There is a bug converting inline groups of list elements - see test results

Could you please indicate which test and with which test document it fails?

ceberam avatar Jul 30 '25 18:07 ceberam

@ceberam thank you for your comments.

DoclingDocument.add_picture is missing a hyperlink

I will implement a temporary solution as you suggested

There is a bug converting inline groups of list elements - see test results

It can be seen here: https://github.com/docling-project/docling/pull/1659/files#diff-7ed8d3634aaf1a2658d281d1858a55c3c24cf0747b9882bb62a9d3d3a6d812f2

But just as I was writing a bug Issue I noticed in the corresponding itxt that doc.add_list_item seems to put every new list item into its own group, so I will have to see if by avoiding that (if at all possible) I can solve the issue.

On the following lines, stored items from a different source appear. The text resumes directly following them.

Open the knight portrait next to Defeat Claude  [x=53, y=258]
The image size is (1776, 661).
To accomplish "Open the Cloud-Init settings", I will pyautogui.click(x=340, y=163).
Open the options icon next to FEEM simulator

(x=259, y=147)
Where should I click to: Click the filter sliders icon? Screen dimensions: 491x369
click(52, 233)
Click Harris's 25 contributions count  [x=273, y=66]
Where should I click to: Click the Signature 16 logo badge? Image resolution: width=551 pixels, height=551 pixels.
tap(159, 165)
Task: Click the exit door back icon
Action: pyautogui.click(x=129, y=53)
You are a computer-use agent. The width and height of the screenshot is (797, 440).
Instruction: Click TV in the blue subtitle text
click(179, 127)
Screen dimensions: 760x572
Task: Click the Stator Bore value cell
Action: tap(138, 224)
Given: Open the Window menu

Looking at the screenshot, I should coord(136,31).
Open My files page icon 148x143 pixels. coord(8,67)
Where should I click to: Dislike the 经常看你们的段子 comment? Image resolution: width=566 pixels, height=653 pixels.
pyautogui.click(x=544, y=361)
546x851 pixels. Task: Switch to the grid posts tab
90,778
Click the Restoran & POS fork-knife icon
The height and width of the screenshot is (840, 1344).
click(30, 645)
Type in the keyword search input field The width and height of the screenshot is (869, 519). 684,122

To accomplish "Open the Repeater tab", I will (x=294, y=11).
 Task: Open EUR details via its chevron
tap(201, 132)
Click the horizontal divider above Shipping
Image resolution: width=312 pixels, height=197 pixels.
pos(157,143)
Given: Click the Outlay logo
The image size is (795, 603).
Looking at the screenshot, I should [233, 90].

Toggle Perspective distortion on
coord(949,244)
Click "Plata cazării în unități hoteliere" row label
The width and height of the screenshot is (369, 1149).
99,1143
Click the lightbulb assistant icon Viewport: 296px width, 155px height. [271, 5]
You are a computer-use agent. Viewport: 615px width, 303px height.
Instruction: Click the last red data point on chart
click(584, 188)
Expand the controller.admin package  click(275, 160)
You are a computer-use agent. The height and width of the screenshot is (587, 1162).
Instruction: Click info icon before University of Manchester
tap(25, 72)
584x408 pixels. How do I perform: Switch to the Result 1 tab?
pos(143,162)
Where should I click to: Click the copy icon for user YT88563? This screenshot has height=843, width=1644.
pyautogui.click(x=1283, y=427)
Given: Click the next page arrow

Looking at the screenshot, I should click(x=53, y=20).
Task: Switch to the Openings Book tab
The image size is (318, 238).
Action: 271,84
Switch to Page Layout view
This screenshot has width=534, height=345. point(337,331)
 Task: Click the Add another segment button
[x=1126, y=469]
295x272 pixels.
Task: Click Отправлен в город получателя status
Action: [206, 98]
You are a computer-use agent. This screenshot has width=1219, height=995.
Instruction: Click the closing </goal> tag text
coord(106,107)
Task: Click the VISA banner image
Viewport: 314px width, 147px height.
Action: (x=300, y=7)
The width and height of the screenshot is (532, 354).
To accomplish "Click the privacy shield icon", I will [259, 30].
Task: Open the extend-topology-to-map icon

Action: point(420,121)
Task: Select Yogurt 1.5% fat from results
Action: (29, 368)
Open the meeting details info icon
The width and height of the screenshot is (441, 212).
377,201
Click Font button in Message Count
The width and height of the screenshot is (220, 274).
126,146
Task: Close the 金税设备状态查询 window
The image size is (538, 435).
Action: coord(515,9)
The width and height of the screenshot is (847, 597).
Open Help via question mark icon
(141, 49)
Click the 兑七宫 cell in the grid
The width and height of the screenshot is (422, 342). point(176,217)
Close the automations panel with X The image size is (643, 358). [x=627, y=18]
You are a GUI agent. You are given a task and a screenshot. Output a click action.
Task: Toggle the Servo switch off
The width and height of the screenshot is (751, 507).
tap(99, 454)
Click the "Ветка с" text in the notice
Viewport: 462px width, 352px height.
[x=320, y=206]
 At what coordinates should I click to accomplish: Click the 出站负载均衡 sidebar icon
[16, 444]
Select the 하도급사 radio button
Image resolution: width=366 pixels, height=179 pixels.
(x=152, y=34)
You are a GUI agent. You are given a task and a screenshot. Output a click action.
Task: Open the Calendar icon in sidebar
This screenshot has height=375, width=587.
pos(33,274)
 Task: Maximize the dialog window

krrome avatar Jul 31 '25 05:07 krrome

@ceberam fantastic, thanks for the example with the inline group inside list item. I tackled all issues pointed out by you, except the original_url. I will respond to separately in your message.

I have also implemented the hyperlinked images as you have suggested, but I ran into following problems:

  1. the caption attribute of doc.add_picture accepts an inline group and I guess the Markdown can be rendered, but it can't be serialised or something like that. In any case the e2e tests fail. So I reverted to converting the inline group text into a single text elenent and assigning hyperlink to all of it, but
  2. then the markdown of the caption is rendered without hyperlinks. So that basically defeats the whole purpose of this hack.

I did not investigate further because this is anyways a hack until image hyperlinks are supported...

Regarding other tags like bold and italic:

This is a minor change to the code of this PR. I am happy to add that here. There is one thing to keep in mind though - in my experience (I am not a fronte-end dev) styles like bold/italic are often managed through CSS so I don't know how far reaching this addition would be, but it's definitly a low hanging fruit.

krrome avatar Aug 01 '25 09:08 krrome

I have also implemented the hyperlinked images as you have suggested, but I ran into following problems:

1. the caption attribute of doc.add_picture accepts an inline group and I guess the Markdown can be rendered, but it can't be serialised or something like that. In any case the e2e tests fail. So I reverted to converting the inline group text into a single text elenent and assigning hyperlink to all of it, but

2. then the markdown of the caption is [rendered without hyperlinks](https://github.com/docling-project/docling/pull/1659/files#diff-ea901afab539e9e995b5ad9c1c97c7d7cc4102bdd4ebf424769570c98fc4844c). So that basically defeats the whole purpose of this hack.

You can leave it this way for now until we clarify the hyperlinks on images (we may open a new issue based on your second point, since this is clearly a bug).

Regarding other tags like bold and italic:

This is a minor change to the code of this PR. I am happy to add that here. There is one thing to keep in mind though - in my experience (I am not a fronte-end dev) styles like bold/italic are often managed through CSS so I don't know how far reaching this addition would be, but it's definitly a low hanging fruit.

To keep it agile, I would rather do it in another PR. We already created an issue on this topic and you are more than welcome to take it over (#1845 ). I totally agree on your comment regarding CSS, but well, if we see tags like <b>, <i>, <s>, it is indeed a low hanging fruit to provide formatting.

ceberam avatar Aug 04 '25 06:08 ceberam

Cool, if I have understood correctly then there are no more open tasks on my side at the moment and we are just waiting for one more review, is that correct?

Also, I am happy to take https://github.com/docling-project/docling/issues/1845 as it fits nicely with the changes introduced by this PR, but I will wait until this PR has been merged.

krrome avatar Aug 04 '25 08:08 krrome

I think the only thing that's missing is a Review by @dolfim-ibm, is that correct? I think it would be nice if we could get this PR to a merge soon. Thanks :)

krrome avatar Aug 12 '25 05:08 krrome